The whole country was infected now, the drug and housing crisis leaving a tide of homeless addicts left to suffer and die on the streets of American cities and towns while the dealers, runners, and cartels got richer by the day, along with the politicians and billionaires.
It made him sick and angry. Somehow he’d wound up here after serving his country with honor for the best years of his adult life. And for what? What was the fucking point anymore when guys like Ritchie kept dying day after day after day without any sign of it stopping?
He walked on, clearing his mind on the way to the river. Dan was waiting for him at the entrance to the jobsite, nodded at him. “Hey, man.” He looked rougher than usual, flannel shirt and jeans dirty and torn in places, a bruise under one eye and his beard in serious need of a trim. “Got anything extra to eat?”
“Sorry.” Dan had served in the Army before landing on hard times and had been on and off the streets for a few months now. He wasn’t a drug addict as far as TJ knew, but he’d been hitting the bottle pretty hard lately. Based on what TJ had witnessed during his time out here, it probably wouldn’t be long before Dan went for something harder to numb himself. And then only a matter of more time before he became another Ritchie. “You good?”
Dan touched the bruise under his eye and grunted. “Yeah, some stupid motherfucker thought he’d try and mug me last night. He got my phone and a couple twenties I had.”
They walked into the site together, collected hard hats, vests, and work gloves from the foreman’s trailer before punching in for the day. They both had ten hours of manual labor ahead of them before clocking out.
TJ didn’t mind. Most days he looked forward to the mindless work and the physical exertion that let him drop into a dreamless sleep later.
“Hey, you’re comin’ to the protests this weekend, right?” Dan asked.
TJ shook his head and tugged his gloves on. He’d seen all the security barricades going up around the big conference center downtown. Some elitist global political movers and shakers were coming to town to sit around and congratulate themselves for being better and richer than everyone else while deciding how the world should be run, and people here were pissed as hell about it. “Gonna pick up an extra shift or two if I can.”

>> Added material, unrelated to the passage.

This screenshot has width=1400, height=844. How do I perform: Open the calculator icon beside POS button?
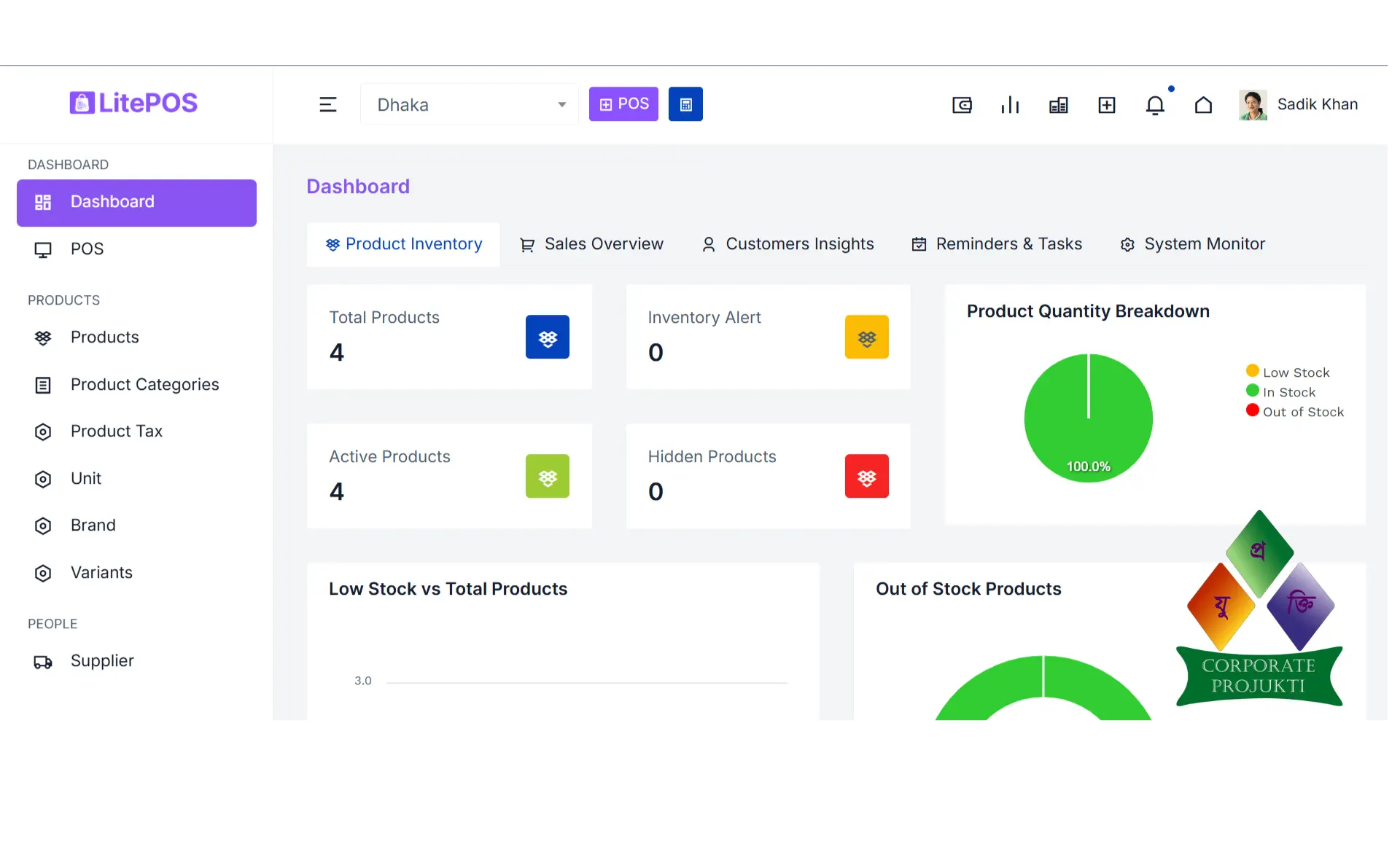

Dan shot him an accusing look. “Come on, man. Those fucking rich hypocrites are all gonna be here. Liars and criminals who cover each other’s asses, every last fucking one of ’em. These out-of-touch assholes run the country, send people like us off to fight in shitholes around the world while they live the high life on the backs of the taxpayers they send overseas to die, then forget we exist when we come home, and leave us on the streets like trash. You seriously gonna sit back and let ’em get away with what they’ve done to us?”
He shrugged. Protesting wouldn’t do jack shit to change anything. The rich would just keep getting richer, and the poor would just keep getting poorer, flooding these streets with human misery. “Not my fight.” His fight was different and more specific. Although lately, it was getting harder and harder to remember exactly what he was fighting for anymore.
Dan shook his head in disgust. “The fuck it’s not. We need all hands on deck.” Seeing TJ wasn’t going to budge, he sighed. “Whatever, just think about it. If you change your mind, you know where to find me.”
TJ didn’t answer as he headed for his workstation for the day. No way he was getting involved in that shitshow. A blind man could see it was a powder keg waiting to go off.
He didn’t want to be anywhere near the city center when the spark was lit.